Your weight and bias tensors have a shape of (1, 1). You give the variables the initial value of np.random.randn(), which according to the documentation, generates a single floating point number when no arguments are given. The dimensions of your weight and bias tensors need to be supplied as arguments to np.random.randn(). Better yet, you can actually initialize these to random values in Tensorflow: W = tf.Variable(tf.random_normal([dim0, dim1], seed = seed) (I always initialize random variables with a seed value for reproducibility)

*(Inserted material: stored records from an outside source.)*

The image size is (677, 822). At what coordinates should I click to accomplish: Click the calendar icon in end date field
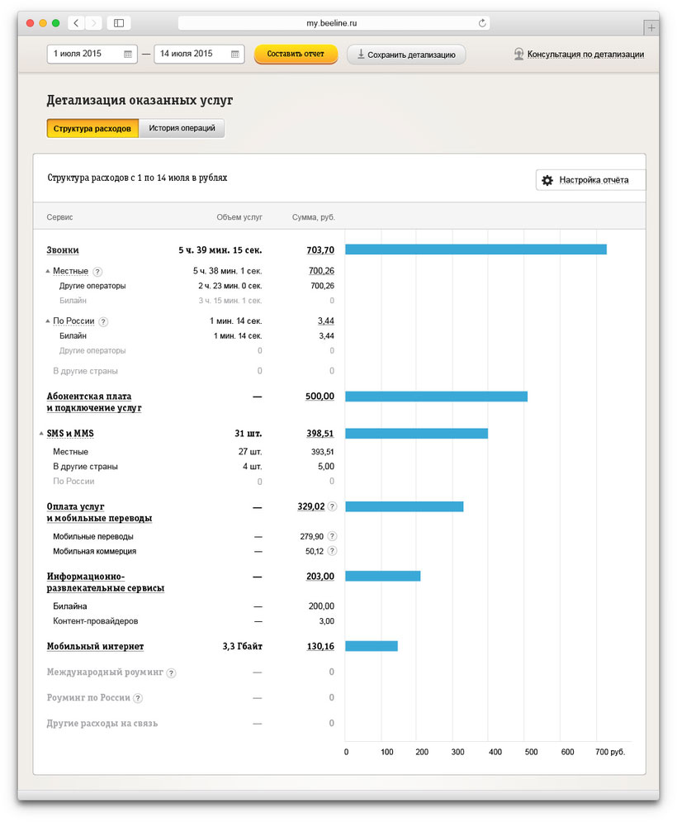tap(235, 55)
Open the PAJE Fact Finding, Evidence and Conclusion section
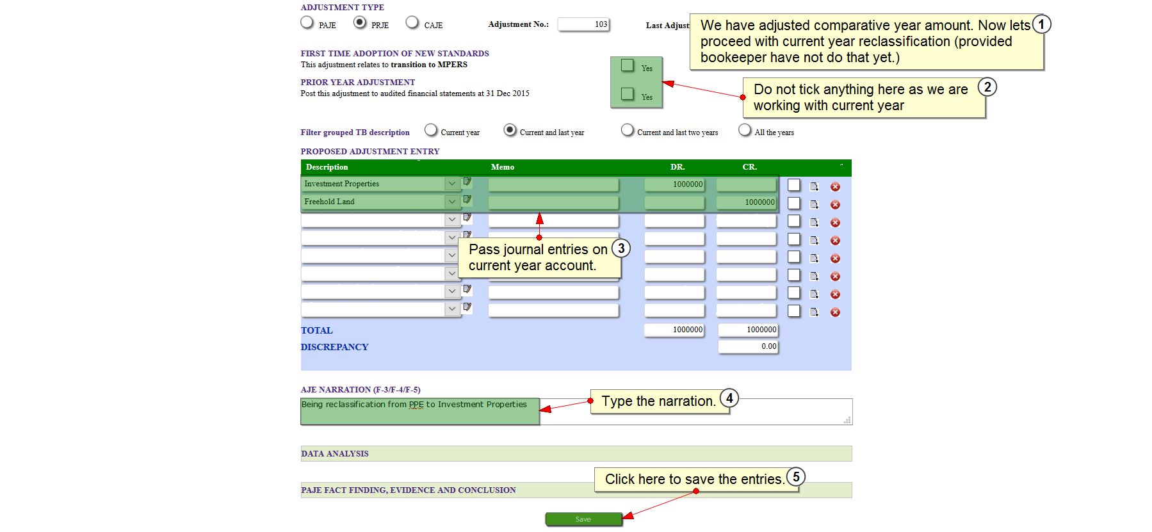The image size is (1152, 532). [x=409, y=490]
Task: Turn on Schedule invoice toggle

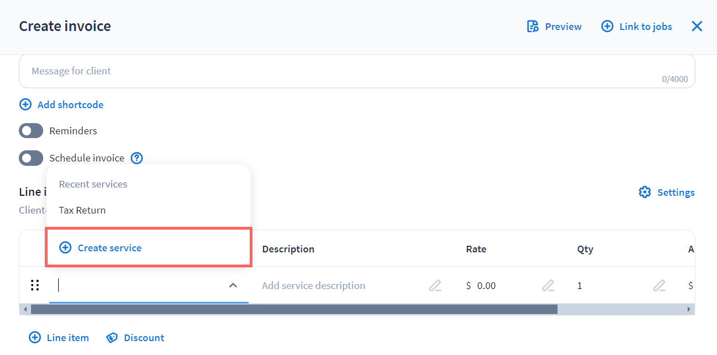Action: tap(31, 158)
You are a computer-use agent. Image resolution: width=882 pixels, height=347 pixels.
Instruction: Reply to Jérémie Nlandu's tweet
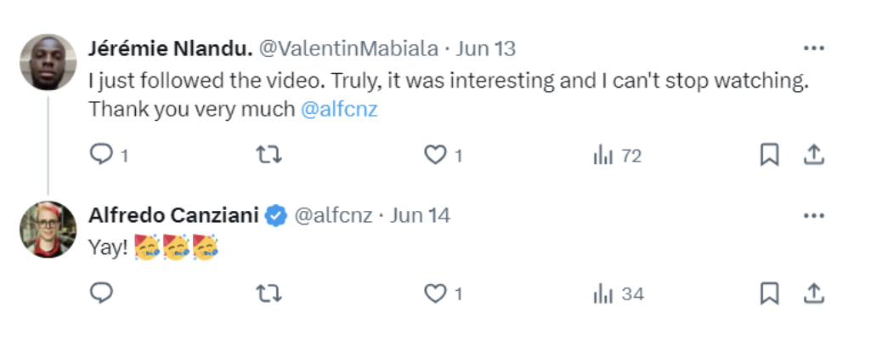(x=109, y=155)
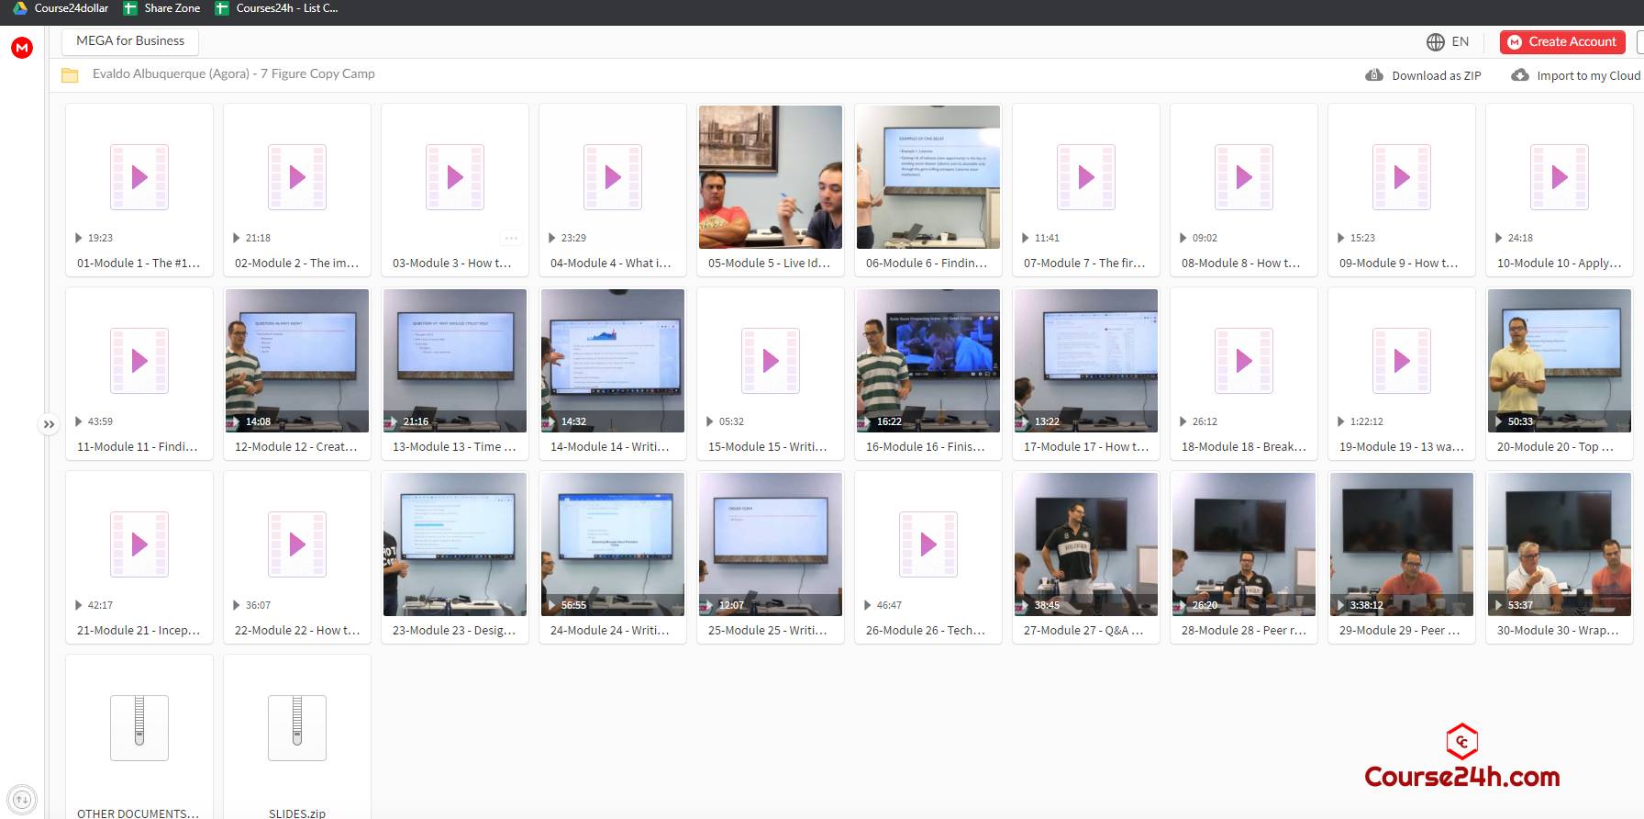Open the EN language selector
Screen dimensions: 1644x819
(1448, 42)
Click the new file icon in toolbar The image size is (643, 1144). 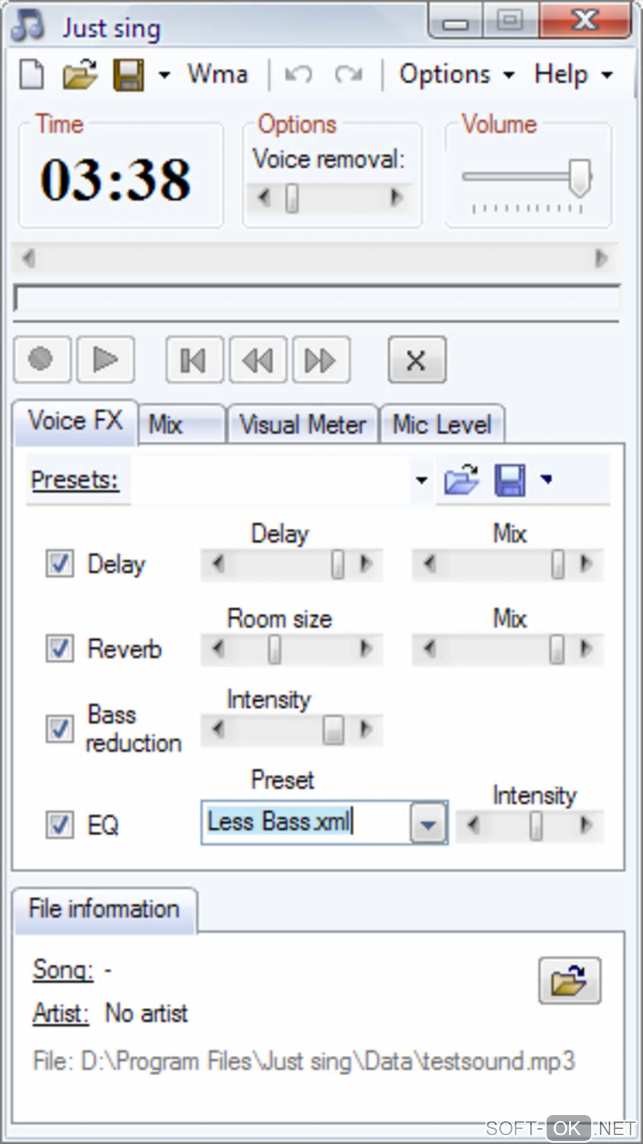tap(32, 75)
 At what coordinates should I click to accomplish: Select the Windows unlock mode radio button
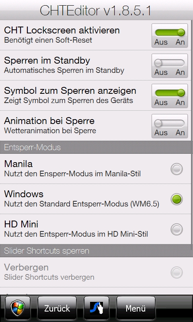pyautogui.click(x=177, y=199)
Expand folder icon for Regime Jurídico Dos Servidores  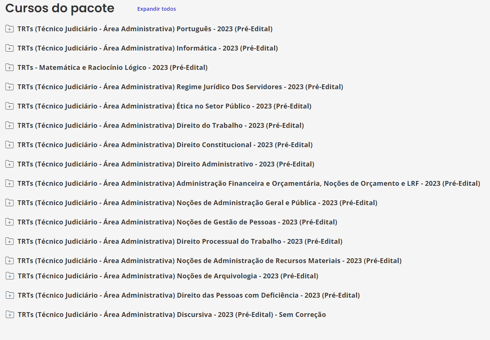coord(10,87)
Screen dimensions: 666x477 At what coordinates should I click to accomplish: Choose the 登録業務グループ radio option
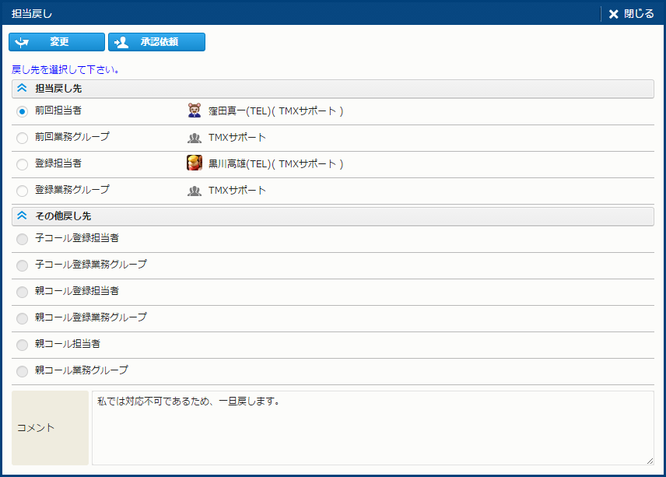click(x=22, y=191)
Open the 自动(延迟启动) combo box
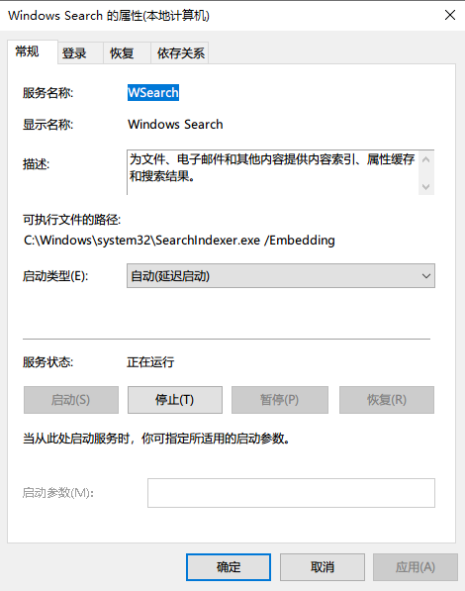The height and width of the screenshot is (591, 465). tap(281, 276)
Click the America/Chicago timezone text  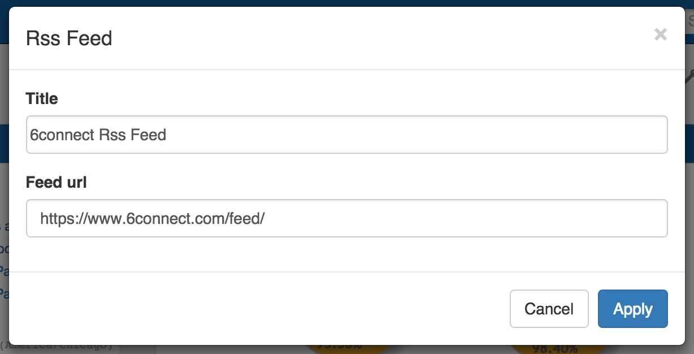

Just a note in case you don't know this already, but non-linear activation functions are required for neural networks to be effective. If all your activations are linear, then no matter how many layers you have, it will reduce to a simple linear regression in the end. Many people use relu activation for hidden layers. For the output layer, use softmax activation for multiclass classification problems where the output classes are exclusive (i.e., where only one class can be correct for any given input), and sigmoid activation for multiclass classification problems where the output classes are not exlclusive.